In the Selous Game Reserve in Southern Tanzania, construction work has begun in earnest on a controversial hydropower plant. Earlier this month, Energy Minister Mesard Kaleman announced that preparations had been completed and the two Egyptian companies awarded the contract could now go ahead with building the dam on the Rufiji River.
The project has been widely criticized as it involves large-scale destruction of the game reserve which is listed as a UNESCO World Heritage Site.
In an interview with DW, he said this had not been part of the original energy program. On the contrary, there had been talk of the need to diversify in order to guarantee the supply of energy. Kirchgatter says this is vital “as Tanzania is already dependent to a large degree on the water of the Rufiji River.” Power plants already exist upstream. As a result of climate change, droughts now occur more frequently in this region, Kirchgatter said, and it would not be wise to rely on the water of a single river.
Someone else who thinks that a mega project of this kind will not be able to solve Tanzania’s electricity supply problems is German politician Christoph Hoffmann, development spokesman of the FDP parliamentary group in the lower house of parliament, the Bundestag.
Hoffmann says Tanzania does not have enough water pipes or grid connections, which means that if more electricity were to be produced, it could not be transported to the regions where it is needed. One can only speculate about the dam’s economic success, Hoffman told DW, but it is a fact that vast areas of forest have been destroyed ahead of construction. Against the background of the global climate crisis, there can be no justification for allowing so many trees to be felled ” which could have stored carbon dioxide,” he said.
During a Bundestag debate in January this year, Hoffmann’s Liberal Free Democrats argued for development aid for Tanzania to be linked to the country abandoning construction of the dam. This was widely criticized by other parties.

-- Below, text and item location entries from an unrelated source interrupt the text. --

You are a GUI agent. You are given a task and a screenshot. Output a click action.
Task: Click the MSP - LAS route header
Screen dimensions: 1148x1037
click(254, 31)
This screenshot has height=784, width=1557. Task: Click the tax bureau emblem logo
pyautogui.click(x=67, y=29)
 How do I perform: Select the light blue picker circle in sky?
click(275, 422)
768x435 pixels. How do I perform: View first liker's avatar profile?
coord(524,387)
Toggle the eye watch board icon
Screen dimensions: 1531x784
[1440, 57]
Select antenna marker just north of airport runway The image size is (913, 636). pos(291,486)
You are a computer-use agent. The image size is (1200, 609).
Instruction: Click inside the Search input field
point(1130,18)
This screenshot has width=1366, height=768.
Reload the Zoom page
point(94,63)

The FDP proposal was rejected by the Greens who said it amounted to dictating to the Tanzanian government what it should do. A separate proposal, to use gas turbines as an interim solution, was also turned down, with several parliamentarians saying that would open the door for another 50 years of fossile fuel burning.
Project Financing Unclear
Hoffmann regrets the outcome. He says his party’s suggestion would have allowed Tanzania’s president John Magafuli to save face while securing the country’s power supply. Time would also have been won to build a decentralized, sustainable source of power. Hoffmann points out that the Bundestag had agreed to provide financial support for the Selous Game Reserve. Therefore, he says, if Tanzania were to destroy the reserve, the consequence should be that the financial aid would be stopped. “Otherwise the government would not be credible in the eyes of its own taxpayers. You can’t support something that is then destroyed.”
Hoffmann is not optimistic that the project can still be stopped. The financing is far from secure — so far some $500 million (€446 million) has been made available. Estimates of the total costs range from $3.9 billion to $10 billion. According to Hoffmann, it has not been possible so far to establish where the money is to come from. Neither the World Bank nor the International Monetary Fund (IMF) have approved loans. Hoffmann suspects China could get involved.
Africa’s Largest Game Reserve
“The Tanzanian government thinks it can generate a certain pressure to act by creating a fait accompli,” the WWF’s Kirchgatter told DW. If the region is removed from the UNESCO list, it may be possible to attract additional investors since the argument that a world heritage site was being destroyed would no longer be relevant.
The Selous Game Reserve is considered to be Africa’a largest. It covers more than 50,000 square kilometres (19,305 square miles). Its rich flora and fauna secured it a place on the UNESCO World Heritage list in 1982.
To build the dam, the future flooding area must be freed of all vegetation. That’s an area that far exceeds 1,000 square kilometres. The consequences would be devastating, Kirchgatter says. Along with the dam, roads and settlements would also be created in the reserve area and the whole region would become industrialized. Outside the reserve, downstream, the consequences would also be dramatic. There would be no more floodings as in the past to supply the mangrove swamps in the river delta with sweet water and protect the coast. Fishermen in the delta could suffer if it dried out.